According to the latest data released Thursday by Freddie Mac, the 30-year fixed-rate average tumbled to 4.45 percent with an average 0.5 point. (Points are fees paid to a lender equal to 1 percent of the loan amount.) It was 4.51 percent a week ago and 3.99 percent a year ago. The 30-year fixed rate dropped below 4.5 percent for the first time since April.
The 15-year fixed-rate average fell to 3.89 percent with an average 0.4 point. It was 3.99 percent a week ago and 3.44 percent a year ago. The five-year adjustable rate average sank to 3.83 percent with an average 0.3 point. It was 3.98 percent a week ago and 3.46 percent a year ago.
In a policy guidance published last week, the Consumer Financial Protection Bureau (CFPB) announced changes to the mortgage data it will publish in 2019, increasing protections for consumer information related to credit scores and home addresses.
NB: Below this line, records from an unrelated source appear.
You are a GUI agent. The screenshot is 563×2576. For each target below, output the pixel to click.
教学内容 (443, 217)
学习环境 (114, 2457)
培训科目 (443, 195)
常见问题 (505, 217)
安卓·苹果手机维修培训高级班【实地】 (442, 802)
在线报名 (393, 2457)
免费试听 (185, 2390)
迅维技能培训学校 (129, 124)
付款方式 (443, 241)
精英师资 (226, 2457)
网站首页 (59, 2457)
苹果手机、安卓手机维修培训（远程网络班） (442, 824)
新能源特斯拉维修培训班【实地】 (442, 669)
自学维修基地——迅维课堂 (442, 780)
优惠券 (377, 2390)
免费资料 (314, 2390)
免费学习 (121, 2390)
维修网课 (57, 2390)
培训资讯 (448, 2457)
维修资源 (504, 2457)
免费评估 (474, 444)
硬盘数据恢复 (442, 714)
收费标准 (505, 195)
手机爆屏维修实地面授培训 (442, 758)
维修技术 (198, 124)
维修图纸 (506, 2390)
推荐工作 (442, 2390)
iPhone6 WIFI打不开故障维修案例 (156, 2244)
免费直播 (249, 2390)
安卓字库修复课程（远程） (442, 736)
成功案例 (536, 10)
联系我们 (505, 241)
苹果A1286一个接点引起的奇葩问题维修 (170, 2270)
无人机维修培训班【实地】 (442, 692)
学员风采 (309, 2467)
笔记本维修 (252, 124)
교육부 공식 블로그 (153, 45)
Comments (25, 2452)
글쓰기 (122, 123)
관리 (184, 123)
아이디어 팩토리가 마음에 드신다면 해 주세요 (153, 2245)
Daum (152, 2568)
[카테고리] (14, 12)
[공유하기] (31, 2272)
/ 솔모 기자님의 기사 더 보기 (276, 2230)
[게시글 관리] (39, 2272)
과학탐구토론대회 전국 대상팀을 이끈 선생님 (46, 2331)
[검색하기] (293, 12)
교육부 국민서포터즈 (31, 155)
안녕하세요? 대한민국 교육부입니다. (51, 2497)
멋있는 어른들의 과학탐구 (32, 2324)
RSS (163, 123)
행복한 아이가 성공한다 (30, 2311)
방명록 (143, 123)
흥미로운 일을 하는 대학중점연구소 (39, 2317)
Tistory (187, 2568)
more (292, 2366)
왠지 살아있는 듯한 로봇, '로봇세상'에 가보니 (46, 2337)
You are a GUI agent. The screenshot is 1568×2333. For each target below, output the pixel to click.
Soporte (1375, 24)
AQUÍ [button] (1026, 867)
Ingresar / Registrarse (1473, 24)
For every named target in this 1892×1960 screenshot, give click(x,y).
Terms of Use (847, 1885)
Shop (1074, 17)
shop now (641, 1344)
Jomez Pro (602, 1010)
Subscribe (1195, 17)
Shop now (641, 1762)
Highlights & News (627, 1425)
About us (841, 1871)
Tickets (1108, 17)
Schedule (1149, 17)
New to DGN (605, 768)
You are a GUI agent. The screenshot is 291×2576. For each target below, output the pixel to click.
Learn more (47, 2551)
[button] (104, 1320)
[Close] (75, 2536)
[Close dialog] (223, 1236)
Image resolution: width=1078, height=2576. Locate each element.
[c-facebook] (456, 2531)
The Home Mortgage Disclosure Act (HMDA) was enacted to make sure that financial institutions are faithfully meeting the requirements of different communities across the U.S., assisting in distributing private investment to areas which need it, and identifying and stopping discriminatory lending activity.
The CFPB publishes loan data every year to inform real estate stakeholders about these trends. After seeking public comment on the new disclosure rules, the Bureau unveiled changes to protect individuals’ privacy.
“The Bureau determines that public disclosure of the unmodified loan-level dataset, as a whole, would create risks to applicant and borrower privacy interests and that the loan-level HMDA data must be modified before the data is disclosed to the public,” reads the new guidance document.